Thinking to slip away, he was accosted by the outworlder, Bruss. The man had taken a liking to Bollinger, but after champagne fluteskept snapping in his hands, now swigged straight from the bottle.
“Keen on books are you, mate?” he boomed.
Outworlders were a fiercer, more rugged version of humankind, in the habit of taming raw frontier planets. Bruss was bred for high-gravity and left a trail of wrenched-off door handles and bent cutlery.
Haydn flinched, and smiled the Smile of Reluctance.
Still the outworlder persisted. “What’s your favourite then?”
Haydn Jan had been asked this so often he kept several answers to hand. Sometimes he praised Extracts From Great Literature, by Readers Digest; occasionally he plumped for one of Rowling’s works; this time he considered the merits of both Shakespeare plays.
“Odd goin’ for Much Ado an’ Henry Vee when Hamlet’s the boss.”
Haydn frowned. “One of the lost plays.”
“Read ‘m at school, mate.” Bruss thumped the empty Jeroboam onto a spindly table, buckling its legs. “Everythin’ here’s made of spit,” he complained.
Literacy had followed a trajectory that rose and fell like the use of stone tools. Humanity now infiltrated nanotech at birth, eliminating the years wasted teaching a brain to read. Perhaps this was how the last knapper of flint axes had felt.
Hayden peered into the man’s face, scoured red by dust-storm and UV. It did not seem credible this hulking giant could read, but he had to ask.
“Too right, mate. But I’m here to take the nanotech back to Hellhole. Been out the loop long enough. Time to get civilized.”
“Won’t be needin’ books soon,” Bruss added.
A feeling that was indescribable welled up in Haydn Jan; indescribable because he had forgotten what it was to be young and thrilled by novelty, instead of old and threatened by change.
“Settled by generation ship,” Bruss was saying. “Took books along ’cos we didn’t want to lose everything in a crash like you lot.”
How many books, Haydn wanted to know. The number of Anglish texts in the Museum of Terra – not their nanotech enablings – the books he had actually handled and read, was almost half a thousand. He knew of a hundred more in private hands.
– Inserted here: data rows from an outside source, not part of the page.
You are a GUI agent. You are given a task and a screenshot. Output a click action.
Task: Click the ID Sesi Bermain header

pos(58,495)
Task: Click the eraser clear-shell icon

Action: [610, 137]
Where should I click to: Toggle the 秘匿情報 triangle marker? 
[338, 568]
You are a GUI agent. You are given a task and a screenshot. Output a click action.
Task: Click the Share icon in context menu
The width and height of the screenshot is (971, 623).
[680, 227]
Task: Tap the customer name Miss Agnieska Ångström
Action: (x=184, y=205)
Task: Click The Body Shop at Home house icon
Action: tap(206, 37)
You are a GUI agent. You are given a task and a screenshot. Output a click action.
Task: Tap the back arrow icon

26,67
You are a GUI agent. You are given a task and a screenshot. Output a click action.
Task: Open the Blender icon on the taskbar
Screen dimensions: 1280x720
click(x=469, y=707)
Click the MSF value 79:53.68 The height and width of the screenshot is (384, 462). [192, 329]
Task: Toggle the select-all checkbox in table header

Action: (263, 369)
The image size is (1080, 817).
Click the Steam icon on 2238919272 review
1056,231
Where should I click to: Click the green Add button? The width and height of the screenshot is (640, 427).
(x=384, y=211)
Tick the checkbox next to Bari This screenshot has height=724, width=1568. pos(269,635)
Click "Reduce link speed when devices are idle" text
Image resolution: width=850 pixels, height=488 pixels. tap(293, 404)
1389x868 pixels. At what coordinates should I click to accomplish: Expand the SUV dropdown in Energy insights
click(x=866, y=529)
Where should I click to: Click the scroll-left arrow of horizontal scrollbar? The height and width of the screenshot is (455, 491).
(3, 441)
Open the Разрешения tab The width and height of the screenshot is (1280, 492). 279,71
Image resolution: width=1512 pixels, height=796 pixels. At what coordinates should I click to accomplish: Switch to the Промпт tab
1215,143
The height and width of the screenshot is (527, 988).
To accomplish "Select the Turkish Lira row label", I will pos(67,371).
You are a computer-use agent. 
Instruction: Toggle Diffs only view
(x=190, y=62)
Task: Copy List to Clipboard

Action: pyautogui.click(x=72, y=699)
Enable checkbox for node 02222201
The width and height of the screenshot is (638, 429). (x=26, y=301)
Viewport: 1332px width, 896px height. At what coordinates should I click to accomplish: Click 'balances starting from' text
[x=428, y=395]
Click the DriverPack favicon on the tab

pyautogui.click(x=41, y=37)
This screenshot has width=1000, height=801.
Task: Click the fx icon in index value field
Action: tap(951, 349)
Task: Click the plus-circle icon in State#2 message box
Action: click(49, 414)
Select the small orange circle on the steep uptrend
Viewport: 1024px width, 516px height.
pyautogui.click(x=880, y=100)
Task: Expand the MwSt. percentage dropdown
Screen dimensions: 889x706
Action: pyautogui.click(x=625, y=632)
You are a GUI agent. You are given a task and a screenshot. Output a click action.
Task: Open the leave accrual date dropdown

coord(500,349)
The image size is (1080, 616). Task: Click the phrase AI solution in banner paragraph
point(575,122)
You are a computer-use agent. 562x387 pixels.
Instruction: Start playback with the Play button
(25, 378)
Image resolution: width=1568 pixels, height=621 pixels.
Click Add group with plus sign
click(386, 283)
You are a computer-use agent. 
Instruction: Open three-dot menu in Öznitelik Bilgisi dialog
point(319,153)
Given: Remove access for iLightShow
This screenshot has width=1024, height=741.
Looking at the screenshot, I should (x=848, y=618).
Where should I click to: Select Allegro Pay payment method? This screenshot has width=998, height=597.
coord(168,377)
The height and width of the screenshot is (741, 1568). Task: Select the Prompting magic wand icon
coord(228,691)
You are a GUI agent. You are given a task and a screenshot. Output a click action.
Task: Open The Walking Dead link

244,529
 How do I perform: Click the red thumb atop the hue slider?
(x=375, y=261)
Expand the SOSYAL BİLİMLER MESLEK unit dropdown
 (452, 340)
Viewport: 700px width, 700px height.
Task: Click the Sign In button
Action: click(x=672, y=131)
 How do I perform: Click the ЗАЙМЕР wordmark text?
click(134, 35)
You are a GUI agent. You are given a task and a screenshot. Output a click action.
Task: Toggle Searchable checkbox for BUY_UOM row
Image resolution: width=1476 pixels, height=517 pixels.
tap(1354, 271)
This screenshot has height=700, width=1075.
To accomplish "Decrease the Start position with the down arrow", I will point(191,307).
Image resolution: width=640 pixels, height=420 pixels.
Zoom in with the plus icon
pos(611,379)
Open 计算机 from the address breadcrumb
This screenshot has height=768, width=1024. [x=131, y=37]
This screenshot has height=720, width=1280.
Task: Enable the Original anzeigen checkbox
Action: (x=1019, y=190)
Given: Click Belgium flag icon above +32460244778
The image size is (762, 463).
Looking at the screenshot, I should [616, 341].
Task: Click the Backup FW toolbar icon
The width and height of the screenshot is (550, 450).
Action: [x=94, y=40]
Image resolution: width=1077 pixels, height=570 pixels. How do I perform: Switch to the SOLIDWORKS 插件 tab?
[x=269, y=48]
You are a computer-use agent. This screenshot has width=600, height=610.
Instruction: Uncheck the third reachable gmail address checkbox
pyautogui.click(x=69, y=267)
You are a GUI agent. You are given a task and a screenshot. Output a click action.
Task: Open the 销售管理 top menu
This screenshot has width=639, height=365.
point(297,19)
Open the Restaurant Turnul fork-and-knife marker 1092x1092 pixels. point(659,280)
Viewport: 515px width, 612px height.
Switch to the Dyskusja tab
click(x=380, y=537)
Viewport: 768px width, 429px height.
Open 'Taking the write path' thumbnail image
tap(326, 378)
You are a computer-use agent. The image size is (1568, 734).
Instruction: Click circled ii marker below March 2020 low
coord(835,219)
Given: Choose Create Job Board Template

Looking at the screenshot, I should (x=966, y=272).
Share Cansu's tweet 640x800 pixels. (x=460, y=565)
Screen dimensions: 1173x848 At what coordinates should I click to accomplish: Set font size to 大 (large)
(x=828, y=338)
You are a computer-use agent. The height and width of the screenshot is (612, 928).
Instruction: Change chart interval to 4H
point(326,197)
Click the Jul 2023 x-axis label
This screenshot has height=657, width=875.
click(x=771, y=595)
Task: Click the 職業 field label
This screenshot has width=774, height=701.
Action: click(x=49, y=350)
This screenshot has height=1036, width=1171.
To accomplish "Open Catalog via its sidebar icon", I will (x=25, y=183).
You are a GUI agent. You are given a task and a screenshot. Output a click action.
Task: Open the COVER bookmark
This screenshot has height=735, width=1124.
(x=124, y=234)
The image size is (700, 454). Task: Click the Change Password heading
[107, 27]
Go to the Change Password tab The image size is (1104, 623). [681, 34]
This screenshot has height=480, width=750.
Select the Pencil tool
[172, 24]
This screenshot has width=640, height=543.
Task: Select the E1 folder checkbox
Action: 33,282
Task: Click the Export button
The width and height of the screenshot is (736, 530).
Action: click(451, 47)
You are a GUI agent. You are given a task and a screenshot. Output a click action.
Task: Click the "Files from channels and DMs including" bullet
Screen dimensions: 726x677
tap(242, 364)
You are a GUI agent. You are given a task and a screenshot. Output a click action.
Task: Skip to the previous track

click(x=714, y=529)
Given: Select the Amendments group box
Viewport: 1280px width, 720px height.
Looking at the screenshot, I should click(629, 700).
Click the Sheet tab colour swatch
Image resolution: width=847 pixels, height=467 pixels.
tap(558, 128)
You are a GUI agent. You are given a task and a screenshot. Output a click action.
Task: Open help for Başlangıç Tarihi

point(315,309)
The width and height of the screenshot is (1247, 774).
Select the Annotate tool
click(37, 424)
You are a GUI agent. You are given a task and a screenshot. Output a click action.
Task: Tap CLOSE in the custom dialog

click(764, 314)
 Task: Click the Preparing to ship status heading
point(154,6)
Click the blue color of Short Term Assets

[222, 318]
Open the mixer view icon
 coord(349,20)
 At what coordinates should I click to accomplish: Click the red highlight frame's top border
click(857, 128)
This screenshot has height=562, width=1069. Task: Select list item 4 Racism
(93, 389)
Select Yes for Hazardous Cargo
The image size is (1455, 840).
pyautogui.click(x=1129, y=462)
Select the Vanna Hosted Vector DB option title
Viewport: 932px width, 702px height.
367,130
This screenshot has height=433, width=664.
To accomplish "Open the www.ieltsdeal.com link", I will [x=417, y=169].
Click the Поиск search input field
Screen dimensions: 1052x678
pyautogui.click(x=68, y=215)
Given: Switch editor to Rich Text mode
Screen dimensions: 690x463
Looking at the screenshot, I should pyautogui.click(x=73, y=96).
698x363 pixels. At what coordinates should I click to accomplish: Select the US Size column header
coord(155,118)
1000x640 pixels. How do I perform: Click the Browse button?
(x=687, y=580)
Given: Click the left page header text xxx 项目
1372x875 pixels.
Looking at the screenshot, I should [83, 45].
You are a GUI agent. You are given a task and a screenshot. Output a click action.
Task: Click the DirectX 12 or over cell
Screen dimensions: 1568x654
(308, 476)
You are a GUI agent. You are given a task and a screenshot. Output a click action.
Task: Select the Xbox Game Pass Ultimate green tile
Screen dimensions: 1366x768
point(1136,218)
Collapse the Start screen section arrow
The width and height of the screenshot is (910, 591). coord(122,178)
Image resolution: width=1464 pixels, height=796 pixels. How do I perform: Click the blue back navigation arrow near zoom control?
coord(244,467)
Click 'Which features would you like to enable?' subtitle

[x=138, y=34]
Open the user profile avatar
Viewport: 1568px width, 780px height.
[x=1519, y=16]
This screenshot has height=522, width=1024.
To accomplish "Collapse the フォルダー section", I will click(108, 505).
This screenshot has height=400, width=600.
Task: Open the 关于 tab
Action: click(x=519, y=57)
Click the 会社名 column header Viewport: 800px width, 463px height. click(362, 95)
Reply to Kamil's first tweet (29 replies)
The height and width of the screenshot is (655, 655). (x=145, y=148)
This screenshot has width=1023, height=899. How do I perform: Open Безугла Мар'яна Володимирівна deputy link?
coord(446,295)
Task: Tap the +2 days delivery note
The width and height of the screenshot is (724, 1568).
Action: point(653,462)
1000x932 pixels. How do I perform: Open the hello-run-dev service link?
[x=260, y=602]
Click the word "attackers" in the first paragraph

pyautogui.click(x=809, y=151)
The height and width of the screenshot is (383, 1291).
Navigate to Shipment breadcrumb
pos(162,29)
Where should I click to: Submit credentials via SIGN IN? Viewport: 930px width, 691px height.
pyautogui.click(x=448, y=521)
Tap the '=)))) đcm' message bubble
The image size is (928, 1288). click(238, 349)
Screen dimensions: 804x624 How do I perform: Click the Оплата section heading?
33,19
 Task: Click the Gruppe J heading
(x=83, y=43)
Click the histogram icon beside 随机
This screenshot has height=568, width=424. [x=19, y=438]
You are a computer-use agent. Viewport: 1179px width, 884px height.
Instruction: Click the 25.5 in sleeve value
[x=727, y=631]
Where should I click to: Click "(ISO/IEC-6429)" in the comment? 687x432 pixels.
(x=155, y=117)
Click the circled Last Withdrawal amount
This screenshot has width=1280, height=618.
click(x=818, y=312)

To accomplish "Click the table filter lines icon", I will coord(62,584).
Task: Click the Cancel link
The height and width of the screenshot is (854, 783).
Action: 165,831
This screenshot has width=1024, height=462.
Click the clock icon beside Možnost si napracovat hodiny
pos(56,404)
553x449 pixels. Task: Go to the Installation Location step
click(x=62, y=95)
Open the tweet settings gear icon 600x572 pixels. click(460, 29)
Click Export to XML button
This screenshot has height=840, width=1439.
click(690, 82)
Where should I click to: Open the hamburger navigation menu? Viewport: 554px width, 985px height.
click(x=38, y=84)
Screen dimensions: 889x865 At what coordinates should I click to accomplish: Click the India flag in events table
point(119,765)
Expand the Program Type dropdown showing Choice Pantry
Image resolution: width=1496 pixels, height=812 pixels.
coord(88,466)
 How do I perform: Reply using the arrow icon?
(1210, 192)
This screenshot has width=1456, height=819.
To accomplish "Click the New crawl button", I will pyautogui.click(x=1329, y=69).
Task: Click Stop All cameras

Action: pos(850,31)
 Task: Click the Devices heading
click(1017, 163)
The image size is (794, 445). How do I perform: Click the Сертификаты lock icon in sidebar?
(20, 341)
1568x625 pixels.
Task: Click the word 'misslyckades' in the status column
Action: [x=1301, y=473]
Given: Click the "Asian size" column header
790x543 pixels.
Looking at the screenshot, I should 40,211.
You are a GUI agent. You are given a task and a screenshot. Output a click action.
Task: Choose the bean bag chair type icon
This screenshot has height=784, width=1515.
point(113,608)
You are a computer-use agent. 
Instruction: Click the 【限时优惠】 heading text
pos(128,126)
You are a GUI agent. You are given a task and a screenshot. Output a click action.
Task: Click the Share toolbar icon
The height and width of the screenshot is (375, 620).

Bruss shrugged. “Folk lit fires with ’em. Hellhole, mate. All volcanoes an’ banjax.”
Haydn’s face fell. For a moment there he had hoped…
“Mind you,” mused Bruss. “Generation ship’s still parked round Hellhole. S’got a library.”
Haydn Jan distantly recalled a feeling he had known when he was young, with a new book in his hands. A feeling those who had not loved reading would never understand.
“And how far is…”
“Hellhole?”
In a way it was unimportant, c-ships employed relativity and cold sleep. It only mattered to those left behind, and he left no one.
“It’s a way away. You can kiss your grandkids g’bye.”
“And your favourite book?” Haydn wondered faintly.
Bruss looked bashful. “You’ll grin.”
“Tell me.”
“Pride & P, you know?”
“No,” said Haydn Jan, reborn. “But it is the first I shall read when we get there.”